Cast: Lee Marvin, Ernest Borgnine, Charles Bronson, Jim Brown, John Cassavetes, Richard Jaeckel, Trini López, Telly Savalas, Donald Sutherland, Clint Walker
Director: Robert Aldrich
Propelled by Lee Marvin and the ensemble cast’s spirited performances, The Dirty Dozen tries hard to rise above its reach
During World War II, the US army comes up with an interesting albeit questionable plan of making optimum use of the Military Death Row convicts. They order Major Reisman (Lee Marvin) to take command of 12 such death row convicts, train them as saboteurs and infiltrate a castle behind Nazi lines. The castle is rumored to be used by the Nazis as a house of pleasure for its higher-ups who come there to relax and give in to their carnal desires. Once inside, the men are supposed to assassinate as many of the officers as possible denting the Nazi war efforts and throwing their leadership in disarray due to the loss of the commanding men. Major Reisman is initially apprehensive about the plan but he is forced to take up the assignment by the commanding General. However, as he gets to know the 12 convicted men through the course of the training, he realizes that there might be more to them than the conviction that they carry with them and eventually starts respecting them for their capabilities.

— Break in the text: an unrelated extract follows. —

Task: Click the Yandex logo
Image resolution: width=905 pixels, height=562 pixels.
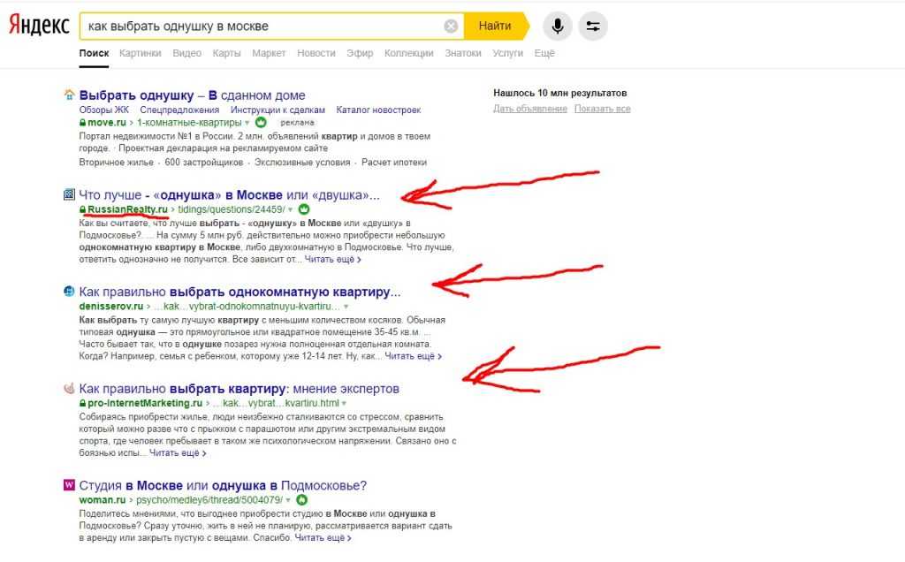Action: pos(39,26)
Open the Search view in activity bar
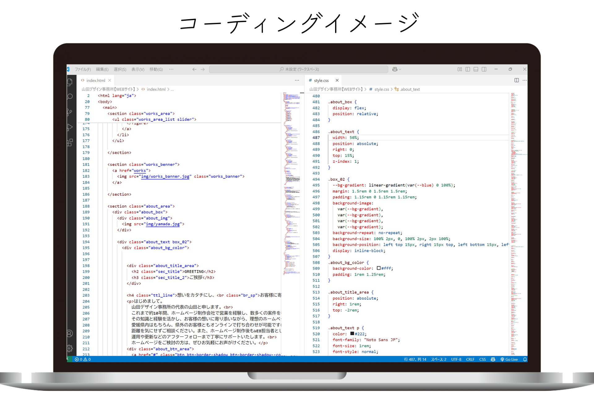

The Dirty Dozen is held in high esteem by many moviegoers even though it is not exactly the part of the elite like The Guns of Navarone, Where Eagles Dare, and such. I had a good time with this film for a plethora of reasons. To start with, the idea of death row inmates taking it out on the Nazis to get off the hook appeared to be an interesting concept and it was executed well enough to extract a sense of realism as well as theatricality wherever necessary. I was amazed at how funny the film turned out to be even though it has such a grim subject matter to deal with. The very first scene of the film wherein, the protagonist of the film, Major Reisman witnesses a hanging and his subsequent meeting with General Worden (Ernest Borgnine) where he evidently carries the morose of the episode he witnessed before sets the mood for the rest of the film. Reisman is not particularly happy about his existence and the way the army works. His superiors are disgruntled too because of his lack of army manners and his nature of questioning authority that they view as insolence. The mutual disdain between the man and the establishment sets up the perfect showdowns that are referenced continually throughout the film to extract drama and thrills.